Michael Sasso reports:
Can a St. Petersburg developer save the Rays for St. Pete? The public will get a chance to see what Darryl LeClair, who developed the Carillon business park, has up his sleeve on Friday.Continue reading here.
His proposed stadium to house the Tampa Bay Rays in Carillon faces long odds, with the biggest hurdle being how to pay for it. Not to mention that the Rays and Major League Baseball haven't let on whether they're even interested in his idea.
Still, some see his plan as St. Petersburg's last realistic effort to keep the hometown team. He will unfurl it at 1:30 p.m. Friday at a special St. Petersburg City Council meeting at the Hilton St. Petersburg Carillon Park, 950 Lake Carillon Drive.
"If St. Pete wants to keep them, this seems like the only viable plan to keep them in St. Pete," said David Heavenridge, who co-owns the Courtside Grille near the proposed ballpark site.
LeClair is a former real estate executive with Florida Power Corp., who made his name developing the Carillon business park along Ulmerton Road. He has a knack for jumping into public debates, previously developing a plan on his own dime to redevelop The Pier in downtown St. Petersburg. The city chose another group's design but praised him for trying.
Now he's entering the stadium debate. The president of one of his companies, CityScape LLC, wrote to St. Petersburg Mayor Bill Foster last month asking to present CityScape's ballpark proposal. What he's up to has been a well-guarded secret.
His letter to the mayor doesn't give details about his ballpark plan, city leaders profess to know nothing about it, and no one from LeClair's St. Petersburg office returned a reporter's calls last week.
What is known is that he controls about 12 undeveloped acres in Carillon business park, just south of Publix supermarket. That isn't much property for a professional sports stadium. Tropicana Field and its surrounding parking sit on about 86 acres.

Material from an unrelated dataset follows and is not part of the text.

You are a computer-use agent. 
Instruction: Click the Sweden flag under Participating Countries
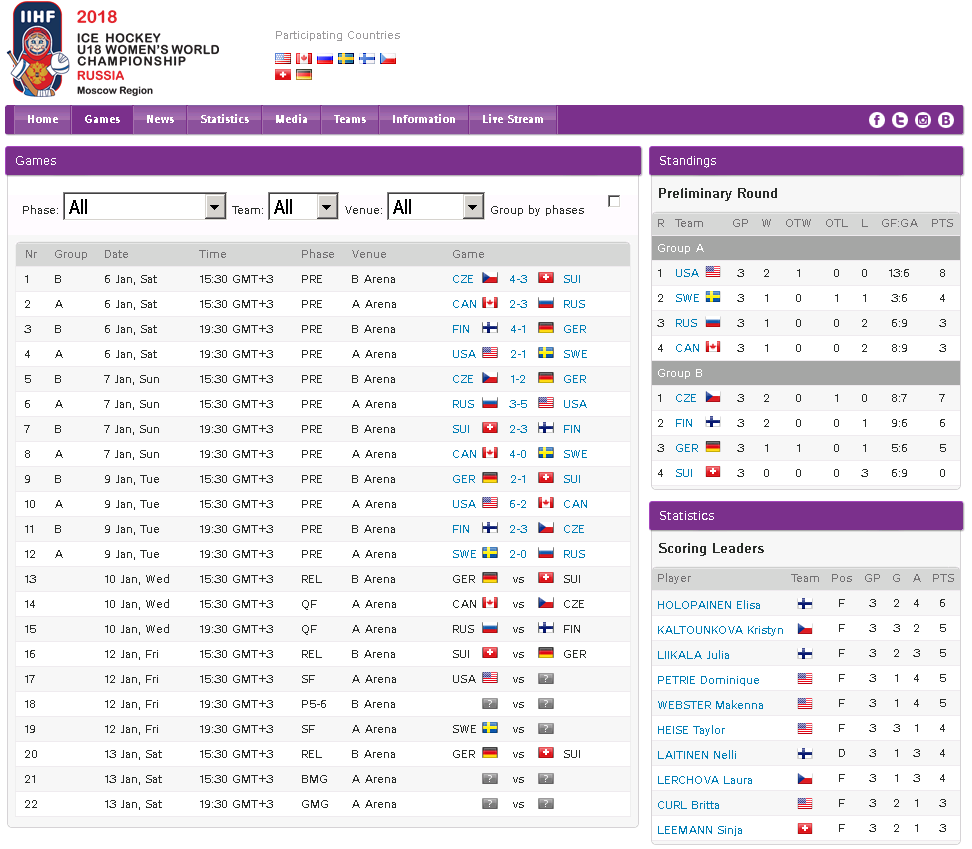click(x=346, y=59)
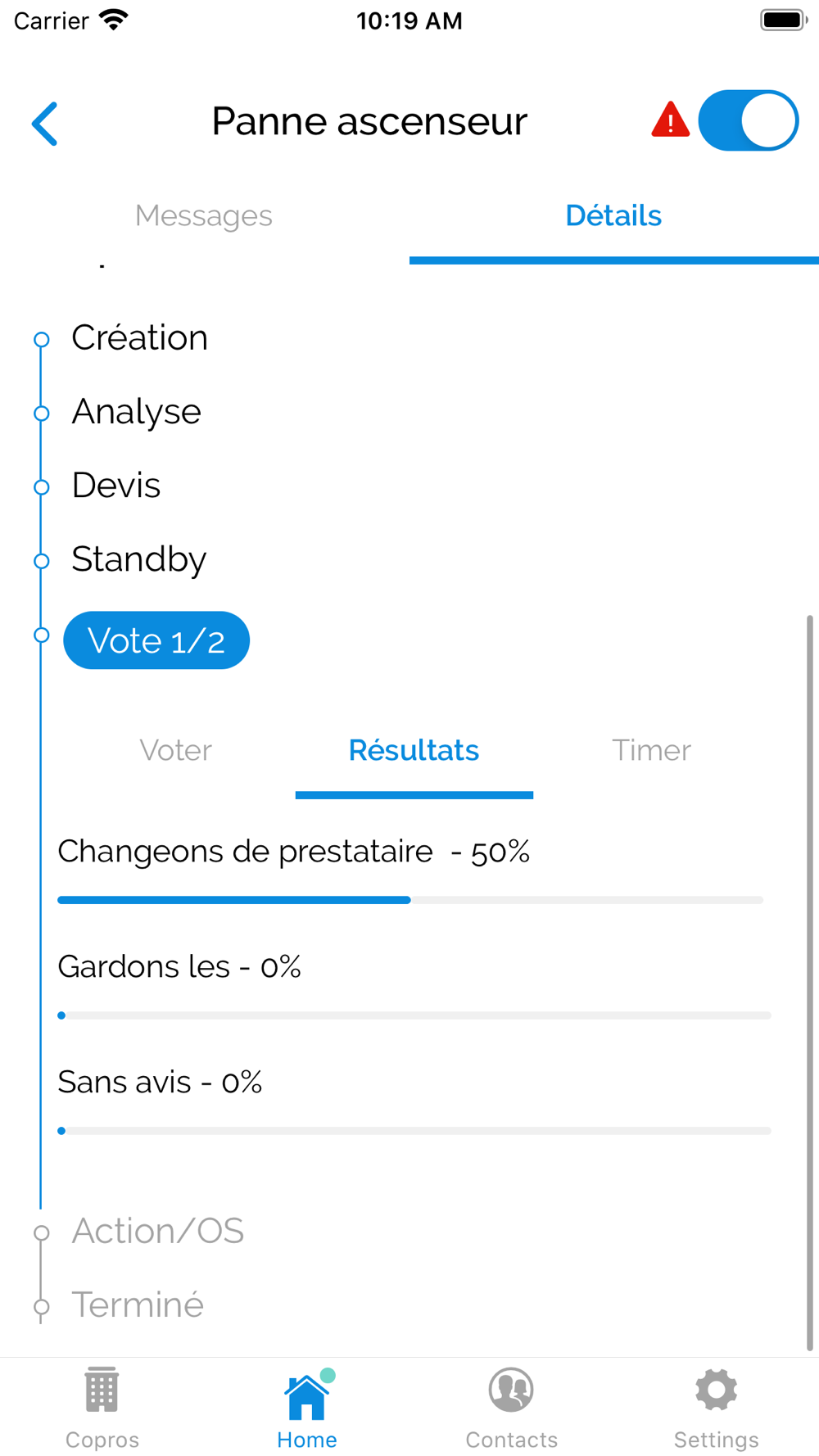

But it might be enough to get by.
The Minnesota Twins, for example, opened their new stadium, Target Field, on 12 acres in downtown Minneapolis in 2010, said Dan Kenney, executive director of the Minnesota Ballpark Authority.
The real test might be how to scrape together parking for a stadium that could seat up to 40,000 people. Accommodating them could require about 13,700 parking spots, according to a study by the ABC Coalition, a St. Petersburg-sponsored group that studied the need for a new stadium.